Objective: We sought to determine whether insulin deficiency during insulin deprivation or high plasma insulin concentration after insulin treatment alters homocysteine metabolism in T1DM.
Design: This was an acute interventional study with paired and comparative controls.
Setting: The study was conducted at a general clinical research center.
Patients and Intervention: We used stable isotope tracers to measure methionine-homocysteine kinetics in six patients with T1DM during insulin deprivation (I−) and also during insulin treatment (I+) and compared them with nondiabetic controls (n = 6).
Main Outcome Measures: Homocysteine kinetics (transmethylation, transsulfuration, and remethylation) were from plasma isotopic enrichment of methionine and homocysteine and 13CO2.

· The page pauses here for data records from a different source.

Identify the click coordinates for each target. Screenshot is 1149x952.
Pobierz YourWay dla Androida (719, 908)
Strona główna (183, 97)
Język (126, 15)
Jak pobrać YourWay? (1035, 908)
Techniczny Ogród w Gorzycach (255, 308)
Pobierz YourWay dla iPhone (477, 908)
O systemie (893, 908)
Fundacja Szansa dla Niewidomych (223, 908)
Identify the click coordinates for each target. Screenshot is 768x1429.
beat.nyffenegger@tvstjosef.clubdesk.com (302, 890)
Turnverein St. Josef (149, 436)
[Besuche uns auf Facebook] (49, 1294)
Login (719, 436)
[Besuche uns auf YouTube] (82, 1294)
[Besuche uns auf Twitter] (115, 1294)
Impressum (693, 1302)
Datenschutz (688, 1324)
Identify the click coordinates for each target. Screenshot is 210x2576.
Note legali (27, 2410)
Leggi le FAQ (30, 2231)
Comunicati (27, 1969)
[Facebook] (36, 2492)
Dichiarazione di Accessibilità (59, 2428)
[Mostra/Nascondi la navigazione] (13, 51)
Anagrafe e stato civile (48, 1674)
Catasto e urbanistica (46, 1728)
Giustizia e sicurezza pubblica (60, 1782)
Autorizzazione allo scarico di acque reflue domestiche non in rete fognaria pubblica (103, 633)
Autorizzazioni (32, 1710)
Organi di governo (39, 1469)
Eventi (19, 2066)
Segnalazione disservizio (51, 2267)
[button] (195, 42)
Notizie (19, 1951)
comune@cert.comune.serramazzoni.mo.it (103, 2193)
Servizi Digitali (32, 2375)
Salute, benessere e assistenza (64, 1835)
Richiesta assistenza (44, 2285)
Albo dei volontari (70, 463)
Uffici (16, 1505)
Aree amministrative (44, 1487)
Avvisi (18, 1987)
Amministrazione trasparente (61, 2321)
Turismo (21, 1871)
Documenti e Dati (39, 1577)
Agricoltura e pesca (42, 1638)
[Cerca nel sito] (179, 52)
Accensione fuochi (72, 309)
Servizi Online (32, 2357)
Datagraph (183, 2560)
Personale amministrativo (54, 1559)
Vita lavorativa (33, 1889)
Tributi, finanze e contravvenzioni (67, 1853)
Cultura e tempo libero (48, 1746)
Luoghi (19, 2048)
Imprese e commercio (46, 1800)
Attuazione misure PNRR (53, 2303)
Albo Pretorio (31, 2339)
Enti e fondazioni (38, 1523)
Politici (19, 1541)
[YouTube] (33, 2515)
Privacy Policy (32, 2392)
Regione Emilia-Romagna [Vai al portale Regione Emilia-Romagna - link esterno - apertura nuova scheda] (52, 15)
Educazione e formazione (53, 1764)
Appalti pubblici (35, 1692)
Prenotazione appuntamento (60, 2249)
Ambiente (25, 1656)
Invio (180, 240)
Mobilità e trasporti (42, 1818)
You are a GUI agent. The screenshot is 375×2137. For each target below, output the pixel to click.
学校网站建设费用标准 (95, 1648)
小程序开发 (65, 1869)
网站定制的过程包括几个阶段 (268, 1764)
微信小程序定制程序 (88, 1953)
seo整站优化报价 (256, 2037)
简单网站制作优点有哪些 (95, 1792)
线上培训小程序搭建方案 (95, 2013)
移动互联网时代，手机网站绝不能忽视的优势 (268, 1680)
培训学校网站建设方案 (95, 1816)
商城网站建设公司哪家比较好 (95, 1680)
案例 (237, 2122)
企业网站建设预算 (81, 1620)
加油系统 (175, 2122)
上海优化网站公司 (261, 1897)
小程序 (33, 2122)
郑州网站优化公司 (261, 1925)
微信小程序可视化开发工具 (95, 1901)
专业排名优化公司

Results: T1DM (I−) had lower rates of homocysteine-methionine remethylation (P < 0.05 vs. control and I+). In contrast, transsulfuration rates were higher in I− than controls and I+ (P < 0.05). Insulin treatment normalized transsulfuration and remethylation (P < 0.05 vs. I− and P > 0.8 vs. control). Plasma homocysteine concentrations were lower in T1DM (P < 0.05 vs. control during both I− and I+), which may be explained by increased homocysteine transsulfuration. Thus, significant alterations of methionine-homocysteine metabolism occur during insulin deprivation in humans with T1DM.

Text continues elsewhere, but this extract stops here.